TAOCP 7.1.3 Exercise 202
The previous solution fails for a structural reason: it replaces the required _wydewise predicate_ w \mapsto [w\neq 0]\cdot \#ffff with bytewise reasoning and then assumes a non-existent “merge-to-wyd...
Section 7.1.3: Bitwise Tricks and Techniques
Exercise 202. [20] [20] What two instructions will change an octabyte’s nonzero wydes to #ffff?
Verified: no
Solve time: 3m48s
The previous solution fails for a structural reason: it replaces the required wydewise predicate
$$ w \mapsto [w\neq 0]\cdot #ffff $$
with bytewise reasoning and then assumes a non-existent “merge-to-wyde” behavior of MOR. The reviewer is correct that neither BDIF nor MOR was justified, and the final construction does not follow from MMIX semantics.
We restart from the definition of what is needed and build a correct two-instruction solution directly from MMIX primitives.
1. Goal restatement
We must transform each 16-bit wyde $w$ independently into
$$ w \mapsto \begin{cases} #0000, & w=0,\ #ffff, & w\neq 0. \end{cases} $$
This is exactly a wydewise nonzero test producing all-ones or all-zeros masks.
So we need to construct a wydewise mask:
- 0 if wyde is 0
- $#ffff$ otherwise
2. Key idea: detect nonzero via $w ,\lor, (-w)$
Work wydewise. For any nonzero 16-bit value $w$, the quantity
$$ w ,\mathrm{OR}, (-w) $$
has at least one high bit in every nonzero wyde; for $w=0$, it remains 0.
Thus define
$$ t = X ;\mathrm{OR}; (-X) $$
computed wydewise.
Then:
- if $w=0$, then $t=0$
- if $w\neq 0$, then $t\neq 0$ in that wyde
So we have reduced the problem to turning “nonzero wyde” into $#ffff$.
3. Convert nonzero indicator into all-ones wyde
Now use wydewise subtraction from zero:
Consider
$$ 0 - t $$
computed wydewise (this is exactly what MMIX SUBU does per wyde/byte lane independently).
Then:
- If $t=0$, result is $0$
- If $t\neq 0$, the subtraction underflows in the wyde and produces $#ffff$
Thus:
$$ 0 - t = \begin{cases} #0000 & t=0\ #ffff & t\neq 0 \end{cases} $$
This is exactly the desired predicate.
4. Implementing in two MMIX instructions
We now express the construction in MMIX instructions.
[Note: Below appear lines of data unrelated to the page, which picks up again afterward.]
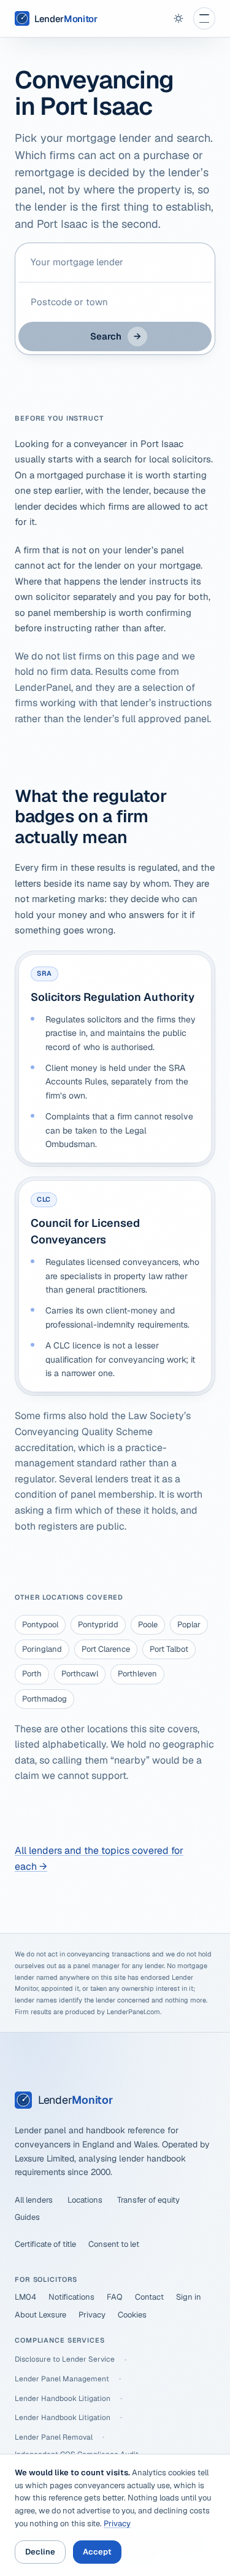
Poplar (189, 1624)
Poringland (42, 1649)
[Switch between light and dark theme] (178, 18)
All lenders (34, 2200)
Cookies (132, 2314)
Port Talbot (169, 1649)
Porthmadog (44, 1699)
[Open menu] (204, 18)
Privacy (92, 2314)
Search (115, 336)
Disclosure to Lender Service (65, 2359)
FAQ (115, 2297)
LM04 (25, 2297)
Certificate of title (45, 2244)
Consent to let (113, 2244)
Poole (148, 1624)
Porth (32, 1673)
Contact (149, 2297)
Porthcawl (79, 1673)
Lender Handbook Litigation (62, 2398)
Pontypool (40, 1624)
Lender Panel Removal (54, 2437)
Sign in (188, 2297)
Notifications (71, 2297)
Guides (27, 2217)
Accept (97, 2552)
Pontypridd (98, 1624)
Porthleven (137, 1673)
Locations (84, 2200)
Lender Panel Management (62, 2379)
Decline (40, 2552)
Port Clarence (106, 1649)
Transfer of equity (148, 2200)
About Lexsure (40, 2314)
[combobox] (115, 262)
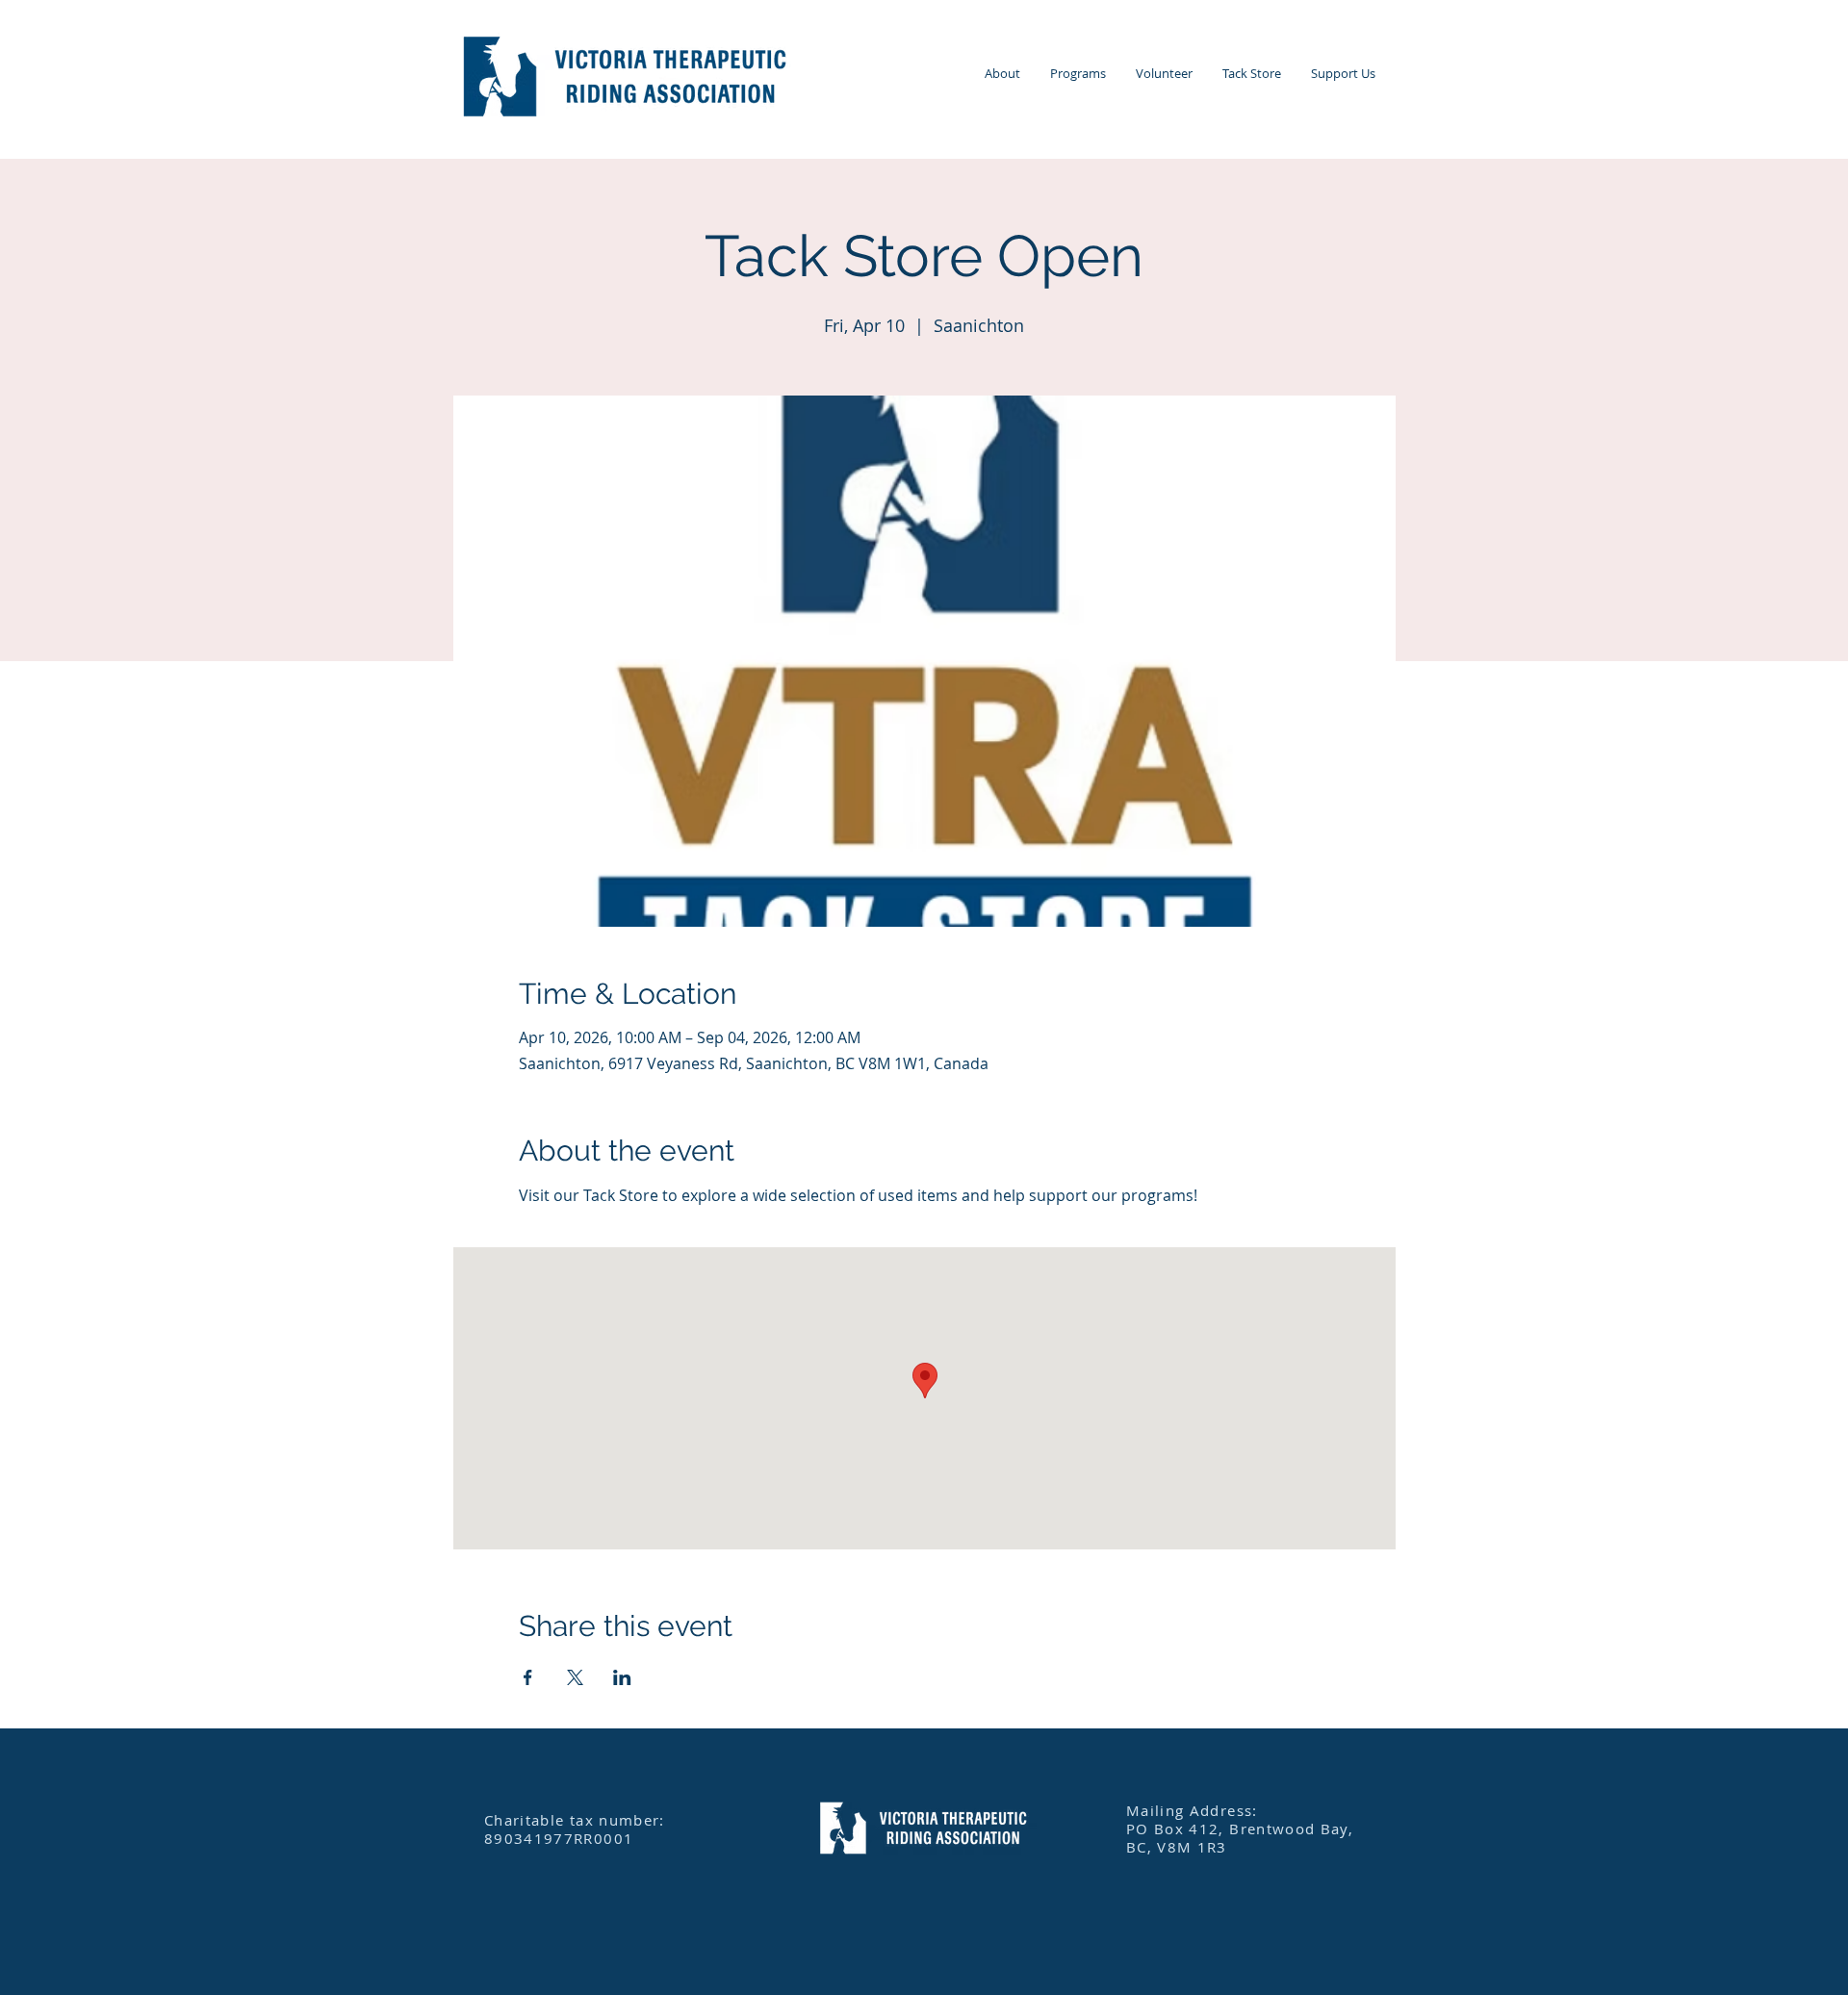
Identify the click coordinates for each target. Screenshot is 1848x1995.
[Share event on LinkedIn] (622, 1677)
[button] (1002, 74)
Step 1: build the nonzero detector
OR $X,$X,$0-$X
This computes $X ,\mathrm{OR}, (-X)$ using $0 as zero.
So after this:
- each zero wyde stays 0
- each nonzero wyde becomes nonzero (with at least one set bit)
Step 2: convert to all-ones mask via subtraction
SUBU $X,$0,$X
This performs wydewise subtraction $0 - X$, yielding:
- $#0000$ if the wyde is 0
- $#ffff$ if the wyde is nonzero
5. Correctness verification (per wyde)
Let $w$ be a single wyde.
Case 1: $w = 0$
- After
OR: $t = 0$ - After
SUBU: $0 - 0 = #0000$
Case 2: $w \neq 0$
- After
OR: $t \neq 0$ - Wyde subtraction: $0 - t = #ffff$ (underflow in 16 bits)
So the output is exactly:
$$ w \mapsto \begin{cases} #0000 & w=0\ #ffff & w\neq 0 \end{cases} $$
6. Final answer
The required two instructions are:
OR $X,$X,$0-$X
SUBU $X,$0,$X
7. Why the previous solution failed
BDIFwas incorrectly treated as a nonzero detector; it is not.MORwas used with no valid semantic link to wydewise OR-merging.- Most critically, no step enforced a true wydewise collapse to a boolean mask, which is the core requirement.
The corrected solution avoids these issues by constructing a genuine per-wyde nonzero signal and then converting it to an all-ones wyde via arithmetic underflow, which is a standard MMIX technique.